=== Section Start ===

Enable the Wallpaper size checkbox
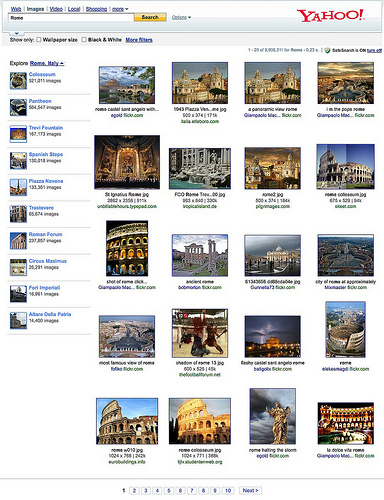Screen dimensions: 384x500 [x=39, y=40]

=== Section End ===
=== Section Start ===

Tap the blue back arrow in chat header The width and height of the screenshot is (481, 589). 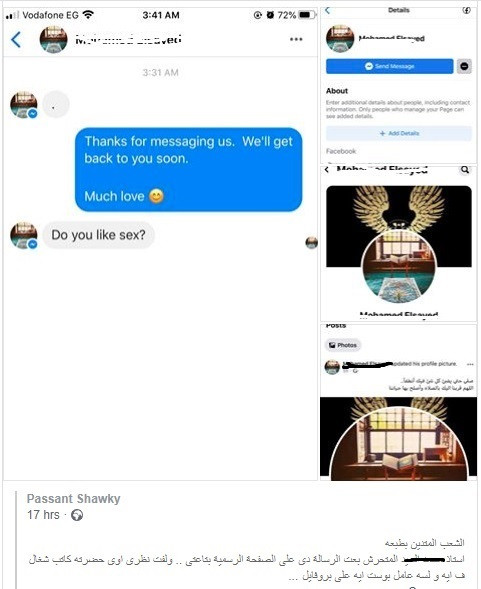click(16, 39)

=== Section End ===
=== Section Start ===

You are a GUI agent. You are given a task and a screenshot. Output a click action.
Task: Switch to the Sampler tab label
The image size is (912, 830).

=== Section End ===

● **Task to complete**
Above are the entries. Quote exactly the lines from the one bearing "You are a GUI" through the one bearing "The image size is (912, 830).".

● **Worked solution**
You are a GUI agent. You are given a task and a screenshot. Output a click action.
Task: Switch to the Sampler tab label
The image size is (912, 830).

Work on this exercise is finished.